DATA FOR REVIEW section start
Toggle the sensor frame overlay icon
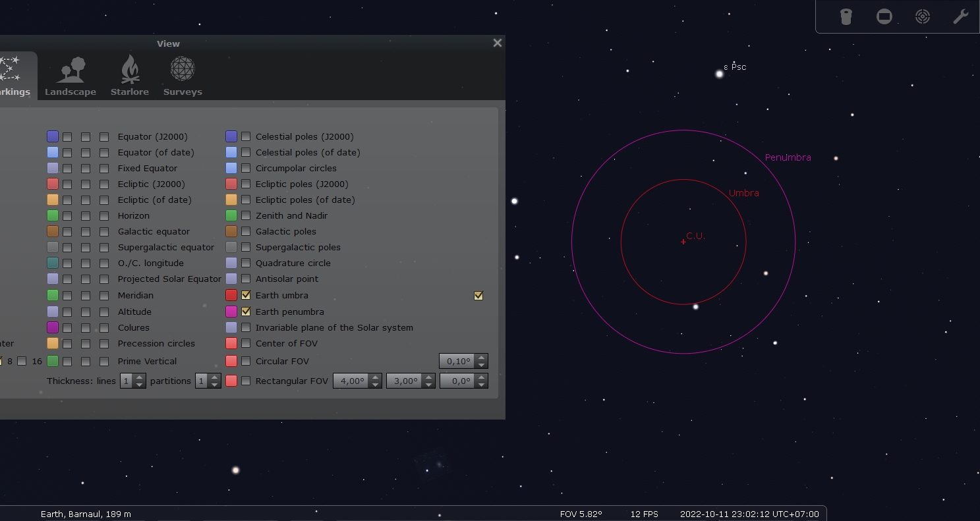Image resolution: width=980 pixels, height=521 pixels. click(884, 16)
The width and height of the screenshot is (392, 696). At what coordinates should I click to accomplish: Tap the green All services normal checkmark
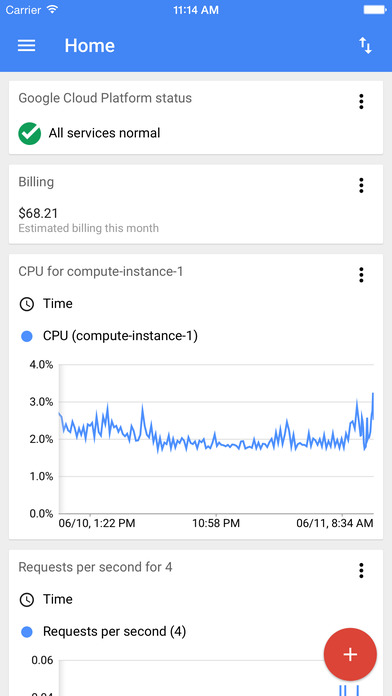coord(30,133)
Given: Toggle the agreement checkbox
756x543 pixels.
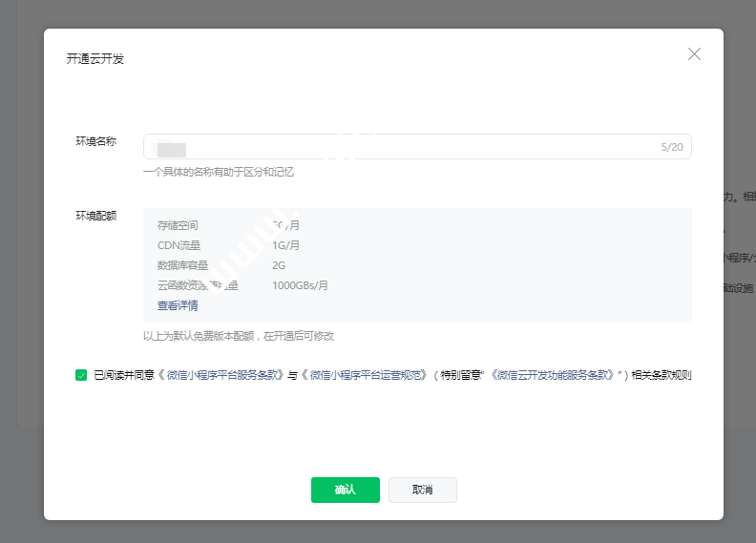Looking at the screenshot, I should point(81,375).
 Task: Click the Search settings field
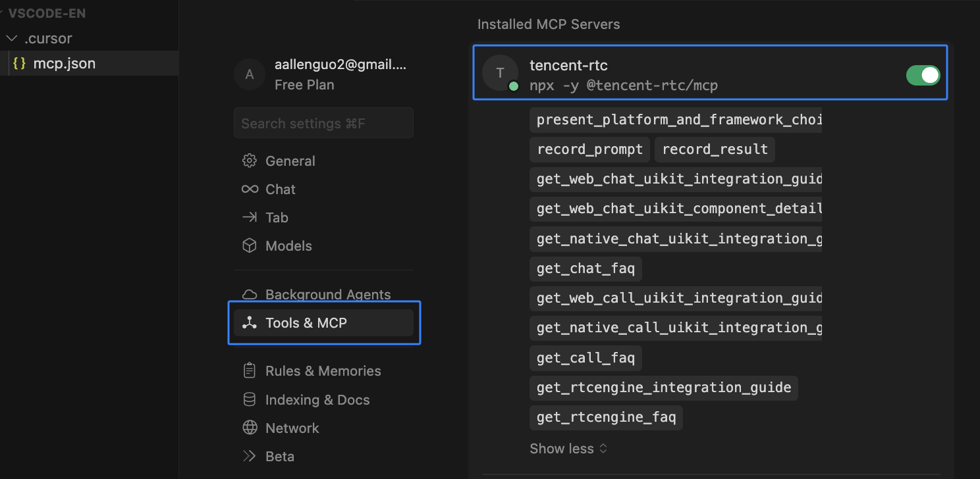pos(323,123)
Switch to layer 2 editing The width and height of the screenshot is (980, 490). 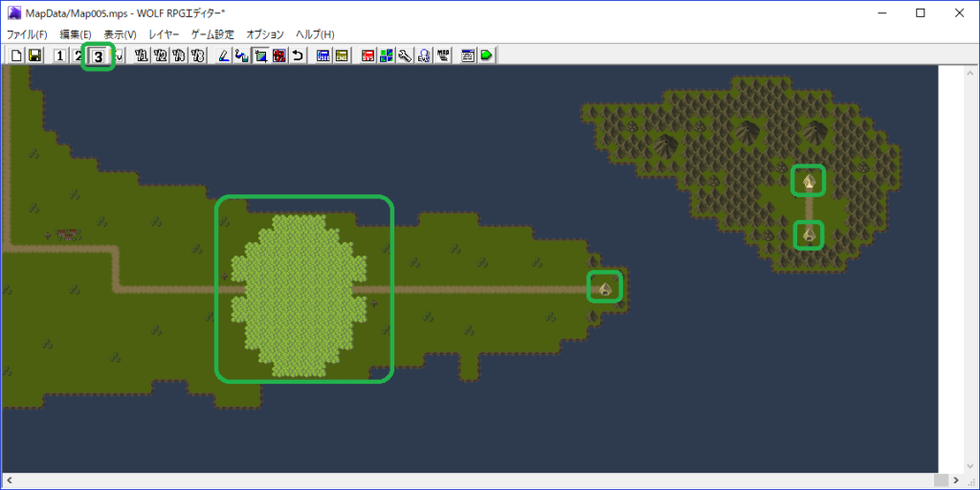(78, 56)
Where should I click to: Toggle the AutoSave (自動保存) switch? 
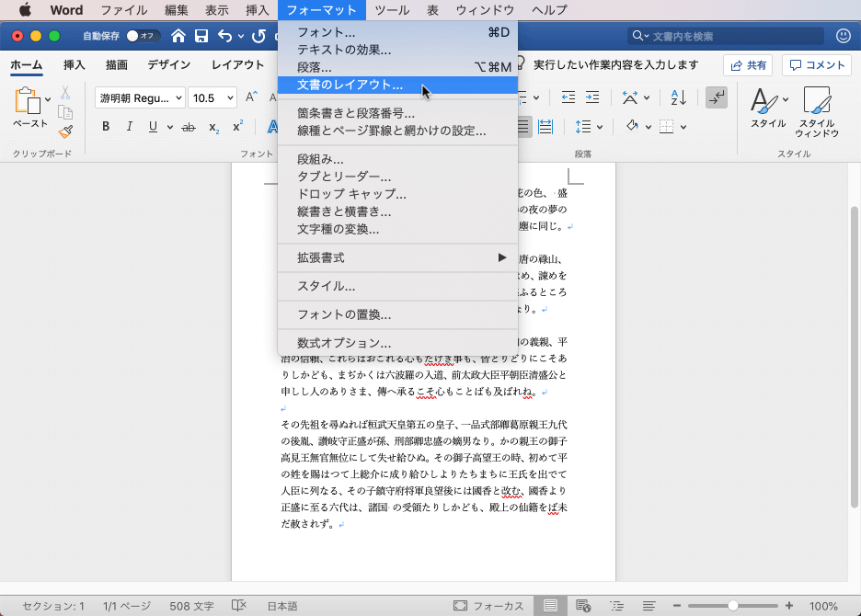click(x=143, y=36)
DATA FOR REVIEW section end
#### PROBLEM DESCRIPTION
Copy out only the lines beginning at the line with "Where should I" and ending at the last line of the entries. Keep them exact; drop pictures.

#### RESPONSE FOR THIS EXERCISE
Where should I click to: Toggle the AutoSave (自動保存) switch? 
click(x=143, y=36)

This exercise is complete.